I have been working on writing my own bare metal code for a Raspberry PI as I build up my bare metal skills and learn about kernel mode operations. However, due to the complexity, amount of documentation errors, and missing/scattered info, it has been extremely difficult to finally bring up a custom kernel on the Raspberry PI. However, I finally got that working.

A very broad overview of what is happening in the bootstrap process

My kernel loads into 0x80000, sends all cores except core 0 into an infinite loop, sets up the Stack Pointer, and calls a C function. I can setup the GPIO pins and turn them on and off.

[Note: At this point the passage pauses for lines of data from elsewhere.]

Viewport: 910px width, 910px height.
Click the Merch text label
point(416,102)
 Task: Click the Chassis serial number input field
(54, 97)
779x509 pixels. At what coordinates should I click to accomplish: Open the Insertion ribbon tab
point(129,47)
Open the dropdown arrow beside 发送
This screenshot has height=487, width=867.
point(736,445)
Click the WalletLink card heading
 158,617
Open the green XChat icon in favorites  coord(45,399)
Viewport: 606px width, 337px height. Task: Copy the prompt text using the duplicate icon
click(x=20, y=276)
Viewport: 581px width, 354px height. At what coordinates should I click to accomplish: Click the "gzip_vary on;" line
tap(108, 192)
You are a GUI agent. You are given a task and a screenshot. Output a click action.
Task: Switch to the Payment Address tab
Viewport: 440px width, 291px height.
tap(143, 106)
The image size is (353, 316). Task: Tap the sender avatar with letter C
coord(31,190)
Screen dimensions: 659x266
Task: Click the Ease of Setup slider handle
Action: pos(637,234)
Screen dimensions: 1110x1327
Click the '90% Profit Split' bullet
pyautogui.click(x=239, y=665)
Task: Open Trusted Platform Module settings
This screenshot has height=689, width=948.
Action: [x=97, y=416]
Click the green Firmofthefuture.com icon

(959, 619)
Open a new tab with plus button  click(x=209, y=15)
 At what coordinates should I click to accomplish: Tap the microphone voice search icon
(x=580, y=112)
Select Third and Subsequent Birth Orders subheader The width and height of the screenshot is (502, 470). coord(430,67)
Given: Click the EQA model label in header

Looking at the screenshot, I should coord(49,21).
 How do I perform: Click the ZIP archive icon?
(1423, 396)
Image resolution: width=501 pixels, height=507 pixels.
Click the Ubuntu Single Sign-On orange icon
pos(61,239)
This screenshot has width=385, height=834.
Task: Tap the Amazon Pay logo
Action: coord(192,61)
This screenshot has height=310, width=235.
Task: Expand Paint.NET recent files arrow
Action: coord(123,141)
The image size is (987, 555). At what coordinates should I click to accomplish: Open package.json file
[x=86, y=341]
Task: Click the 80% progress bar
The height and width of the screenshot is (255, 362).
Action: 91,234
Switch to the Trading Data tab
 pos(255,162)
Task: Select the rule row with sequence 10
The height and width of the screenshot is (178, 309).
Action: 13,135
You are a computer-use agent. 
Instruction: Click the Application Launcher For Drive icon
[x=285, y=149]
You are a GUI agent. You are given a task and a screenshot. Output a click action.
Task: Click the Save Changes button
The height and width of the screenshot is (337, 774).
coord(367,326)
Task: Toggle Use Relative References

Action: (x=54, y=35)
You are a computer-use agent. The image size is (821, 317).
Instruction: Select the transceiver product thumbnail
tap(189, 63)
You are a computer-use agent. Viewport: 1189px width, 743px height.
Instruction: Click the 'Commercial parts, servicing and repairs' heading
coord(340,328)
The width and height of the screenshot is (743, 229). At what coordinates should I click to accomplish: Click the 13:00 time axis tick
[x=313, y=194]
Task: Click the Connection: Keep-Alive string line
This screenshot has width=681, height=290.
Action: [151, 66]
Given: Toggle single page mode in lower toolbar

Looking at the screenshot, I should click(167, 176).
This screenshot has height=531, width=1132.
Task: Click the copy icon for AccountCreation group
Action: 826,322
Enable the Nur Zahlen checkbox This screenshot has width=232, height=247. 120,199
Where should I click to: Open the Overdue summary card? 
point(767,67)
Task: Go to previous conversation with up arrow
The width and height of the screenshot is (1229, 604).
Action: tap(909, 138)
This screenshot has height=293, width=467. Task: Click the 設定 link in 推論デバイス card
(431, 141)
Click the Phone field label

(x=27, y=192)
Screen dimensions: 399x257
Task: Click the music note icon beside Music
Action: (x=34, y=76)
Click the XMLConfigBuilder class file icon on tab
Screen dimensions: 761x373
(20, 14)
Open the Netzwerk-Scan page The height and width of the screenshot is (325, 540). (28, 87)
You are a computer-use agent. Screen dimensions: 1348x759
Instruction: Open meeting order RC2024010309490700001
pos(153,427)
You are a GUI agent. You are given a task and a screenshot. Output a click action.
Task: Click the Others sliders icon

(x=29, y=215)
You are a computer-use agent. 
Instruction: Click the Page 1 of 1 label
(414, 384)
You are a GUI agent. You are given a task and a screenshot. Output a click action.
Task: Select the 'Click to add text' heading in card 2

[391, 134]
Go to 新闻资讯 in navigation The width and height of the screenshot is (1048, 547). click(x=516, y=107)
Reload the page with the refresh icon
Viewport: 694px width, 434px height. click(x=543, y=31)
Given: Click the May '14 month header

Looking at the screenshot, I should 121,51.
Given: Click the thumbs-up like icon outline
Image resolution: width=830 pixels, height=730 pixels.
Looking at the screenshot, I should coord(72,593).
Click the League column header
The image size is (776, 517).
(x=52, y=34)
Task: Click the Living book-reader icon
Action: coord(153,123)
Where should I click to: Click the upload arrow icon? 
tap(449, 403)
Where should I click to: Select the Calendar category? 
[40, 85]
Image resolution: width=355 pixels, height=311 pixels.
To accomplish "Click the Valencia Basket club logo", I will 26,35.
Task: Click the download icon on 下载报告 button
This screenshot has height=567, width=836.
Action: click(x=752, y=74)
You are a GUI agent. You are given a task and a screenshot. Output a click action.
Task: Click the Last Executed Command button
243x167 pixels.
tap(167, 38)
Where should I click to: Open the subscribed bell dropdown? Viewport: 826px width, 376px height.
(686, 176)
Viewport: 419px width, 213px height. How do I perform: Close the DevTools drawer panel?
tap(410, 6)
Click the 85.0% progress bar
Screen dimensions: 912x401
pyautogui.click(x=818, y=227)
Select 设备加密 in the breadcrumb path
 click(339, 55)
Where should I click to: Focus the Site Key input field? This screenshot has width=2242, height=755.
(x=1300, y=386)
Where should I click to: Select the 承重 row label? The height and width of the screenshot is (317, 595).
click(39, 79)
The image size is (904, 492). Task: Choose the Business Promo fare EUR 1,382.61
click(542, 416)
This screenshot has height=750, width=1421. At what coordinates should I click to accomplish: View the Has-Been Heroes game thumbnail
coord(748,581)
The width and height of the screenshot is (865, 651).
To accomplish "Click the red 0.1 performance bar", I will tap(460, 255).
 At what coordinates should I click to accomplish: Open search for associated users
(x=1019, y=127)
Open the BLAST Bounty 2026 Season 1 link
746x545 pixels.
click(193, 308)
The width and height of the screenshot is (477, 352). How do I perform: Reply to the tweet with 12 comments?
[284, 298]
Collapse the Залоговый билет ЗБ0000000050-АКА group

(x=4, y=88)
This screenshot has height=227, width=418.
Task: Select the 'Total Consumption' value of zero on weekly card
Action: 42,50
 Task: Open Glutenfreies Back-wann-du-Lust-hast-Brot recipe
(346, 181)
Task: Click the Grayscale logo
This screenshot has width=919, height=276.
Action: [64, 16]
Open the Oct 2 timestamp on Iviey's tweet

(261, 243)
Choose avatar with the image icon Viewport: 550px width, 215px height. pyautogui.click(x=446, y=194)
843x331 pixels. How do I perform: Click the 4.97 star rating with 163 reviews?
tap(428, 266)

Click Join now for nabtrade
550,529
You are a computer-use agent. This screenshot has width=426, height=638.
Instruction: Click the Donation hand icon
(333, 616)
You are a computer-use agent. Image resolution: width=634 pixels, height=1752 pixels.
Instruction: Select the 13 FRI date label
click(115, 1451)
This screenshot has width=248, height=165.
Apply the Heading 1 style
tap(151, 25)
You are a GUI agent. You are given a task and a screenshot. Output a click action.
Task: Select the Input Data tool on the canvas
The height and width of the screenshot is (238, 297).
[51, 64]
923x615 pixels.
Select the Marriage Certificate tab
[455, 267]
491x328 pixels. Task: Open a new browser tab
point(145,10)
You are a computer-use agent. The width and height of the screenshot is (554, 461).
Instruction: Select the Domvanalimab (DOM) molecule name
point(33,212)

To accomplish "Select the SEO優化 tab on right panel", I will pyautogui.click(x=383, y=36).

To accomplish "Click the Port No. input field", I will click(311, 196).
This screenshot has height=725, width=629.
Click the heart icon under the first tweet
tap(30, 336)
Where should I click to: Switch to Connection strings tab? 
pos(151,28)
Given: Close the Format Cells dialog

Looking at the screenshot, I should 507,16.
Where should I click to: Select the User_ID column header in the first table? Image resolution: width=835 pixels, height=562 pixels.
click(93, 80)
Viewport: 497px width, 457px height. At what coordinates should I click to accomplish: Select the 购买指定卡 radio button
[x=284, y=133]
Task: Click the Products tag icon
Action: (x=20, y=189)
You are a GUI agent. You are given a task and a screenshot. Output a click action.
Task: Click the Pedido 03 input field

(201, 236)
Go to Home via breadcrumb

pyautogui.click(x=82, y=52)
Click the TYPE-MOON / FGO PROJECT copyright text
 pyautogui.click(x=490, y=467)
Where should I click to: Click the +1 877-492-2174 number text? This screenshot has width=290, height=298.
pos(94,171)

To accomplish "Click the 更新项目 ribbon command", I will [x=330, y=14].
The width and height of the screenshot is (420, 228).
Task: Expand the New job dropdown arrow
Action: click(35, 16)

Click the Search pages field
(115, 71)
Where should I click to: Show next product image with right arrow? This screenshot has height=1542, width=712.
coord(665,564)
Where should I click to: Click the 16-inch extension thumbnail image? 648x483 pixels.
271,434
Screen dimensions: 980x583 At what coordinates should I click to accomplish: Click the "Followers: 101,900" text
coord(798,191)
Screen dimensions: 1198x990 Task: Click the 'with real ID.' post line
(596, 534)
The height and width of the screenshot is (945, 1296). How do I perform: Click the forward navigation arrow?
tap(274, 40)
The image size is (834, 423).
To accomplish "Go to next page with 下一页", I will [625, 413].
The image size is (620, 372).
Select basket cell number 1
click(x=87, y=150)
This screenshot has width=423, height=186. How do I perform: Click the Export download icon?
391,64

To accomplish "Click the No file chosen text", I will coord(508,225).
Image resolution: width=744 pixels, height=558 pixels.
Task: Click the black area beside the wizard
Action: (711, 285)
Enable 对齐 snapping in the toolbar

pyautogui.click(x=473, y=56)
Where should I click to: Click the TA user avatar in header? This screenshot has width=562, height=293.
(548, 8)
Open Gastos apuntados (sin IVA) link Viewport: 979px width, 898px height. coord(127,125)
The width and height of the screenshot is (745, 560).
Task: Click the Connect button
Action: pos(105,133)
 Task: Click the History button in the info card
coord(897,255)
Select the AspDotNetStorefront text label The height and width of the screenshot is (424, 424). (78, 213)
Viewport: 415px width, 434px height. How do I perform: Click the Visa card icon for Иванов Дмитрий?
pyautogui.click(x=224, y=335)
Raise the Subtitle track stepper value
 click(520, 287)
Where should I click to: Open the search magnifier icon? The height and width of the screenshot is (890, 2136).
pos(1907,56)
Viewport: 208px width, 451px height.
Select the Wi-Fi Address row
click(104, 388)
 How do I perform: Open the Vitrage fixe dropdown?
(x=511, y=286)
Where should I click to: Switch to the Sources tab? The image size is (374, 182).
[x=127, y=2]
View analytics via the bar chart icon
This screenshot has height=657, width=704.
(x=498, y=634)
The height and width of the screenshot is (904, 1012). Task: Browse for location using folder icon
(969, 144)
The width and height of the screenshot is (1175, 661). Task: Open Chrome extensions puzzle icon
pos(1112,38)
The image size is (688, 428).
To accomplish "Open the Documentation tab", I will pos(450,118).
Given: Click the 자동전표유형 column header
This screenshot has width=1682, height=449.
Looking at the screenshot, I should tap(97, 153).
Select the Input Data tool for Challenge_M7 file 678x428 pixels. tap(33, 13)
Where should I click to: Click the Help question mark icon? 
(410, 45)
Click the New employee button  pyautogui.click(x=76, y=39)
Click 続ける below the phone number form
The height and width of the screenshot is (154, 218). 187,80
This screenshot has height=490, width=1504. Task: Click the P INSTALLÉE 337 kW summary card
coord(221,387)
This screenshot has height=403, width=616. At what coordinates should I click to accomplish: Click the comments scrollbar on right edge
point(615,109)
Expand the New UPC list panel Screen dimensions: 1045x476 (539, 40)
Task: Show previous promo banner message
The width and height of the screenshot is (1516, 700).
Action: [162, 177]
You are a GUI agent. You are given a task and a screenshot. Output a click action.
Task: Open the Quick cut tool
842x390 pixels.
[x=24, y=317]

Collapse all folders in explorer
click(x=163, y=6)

Using some additional circuitry, I can drive LEDs and confirm that my code is executing.

The problem

However when it comes to the UART, I have hit a wall. I am using UART0 (PL011). As far as I can tell, the UART is not outputting, although I could be missing it on my scope since I only have an analog oscilloscope. The code gets stuck when outputting the string. I have determined through hours of reflashing my SD card with different YES/NO questions to my LEDs that it is stuck in an infinite loop waiting for the UART Transmit FIFO Full flag to clear. The UART only accepts 1 byte before becoming full. I can not figure out why it is not transmitting the data out. I am also not sure if I have correctly set my baud-rate, but I don't think that would cause the TX FIFO to stay filled.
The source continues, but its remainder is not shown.